=== Task to carry out ===
Each entry that follows should be set down precisely, with its pictures removed.

═══ Source records

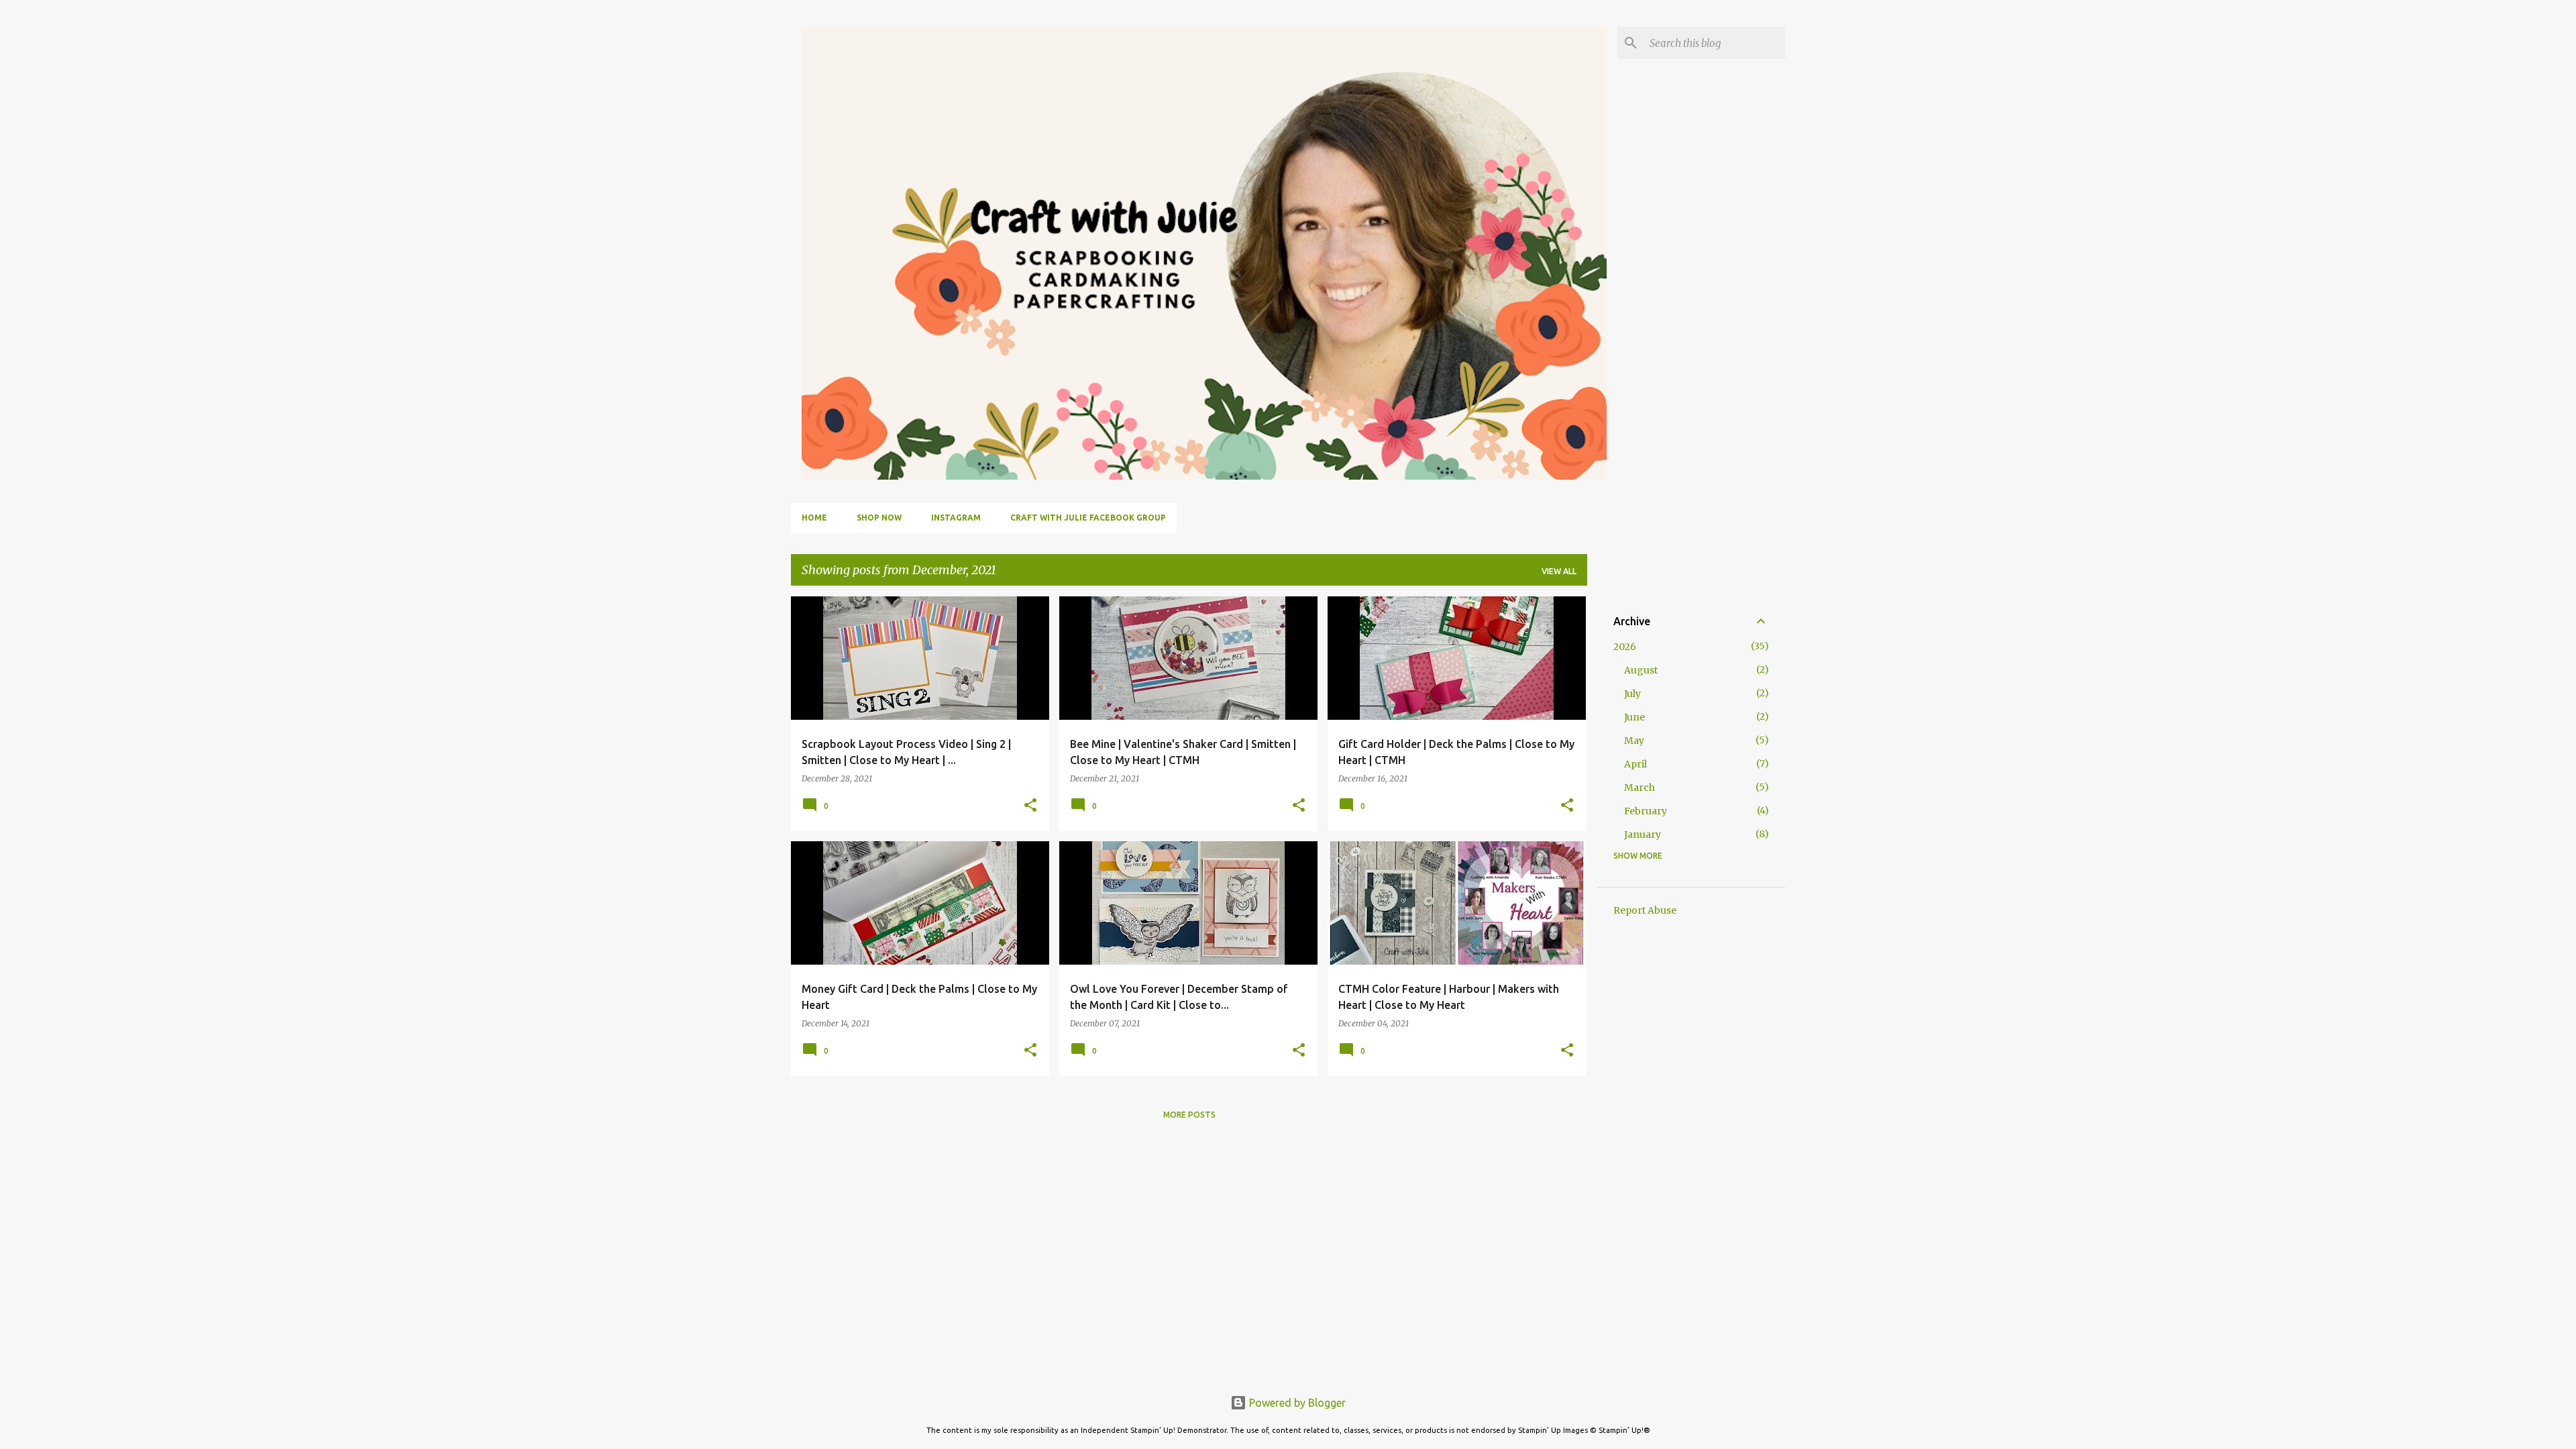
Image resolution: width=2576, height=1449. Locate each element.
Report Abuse (1644, 910)
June (1634, 717)
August (1641, 670)
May (1634, 741)
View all (1559, 571)
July (1632, 694)
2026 (1624, 647)
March (1639, 788)
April (1635, 764)
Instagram (956, 517)
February (1645, 811)
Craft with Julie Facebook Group (1088, 517)
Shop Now (879, 517)
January (1642, 834)
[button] (1030, 806)
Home (814, 517)
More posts (1189, 1114)
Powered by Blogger (1296, 1403)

══════

=== Response ===
Image resolution: width=2576, height=1449. Locate each element.
Report Abuse (1644, 910)
June (1634, 717)
August (1641, 670)
May (1634, 741)
View all (1559, 571)
July (1632, 694)
2026 (1624, 647)
March (1639, 788)
April (1635, 764)
Instagram (956, 517)
February (1645, 811)
Craft with Julie Facebook Group (1088, 517)
Shop Now (879, 517)
January (1642, 834)
[button] (1030, 806)
Home (814, 517)
More posts (1189, 1114)
Powered by Blogger (1296, 1403)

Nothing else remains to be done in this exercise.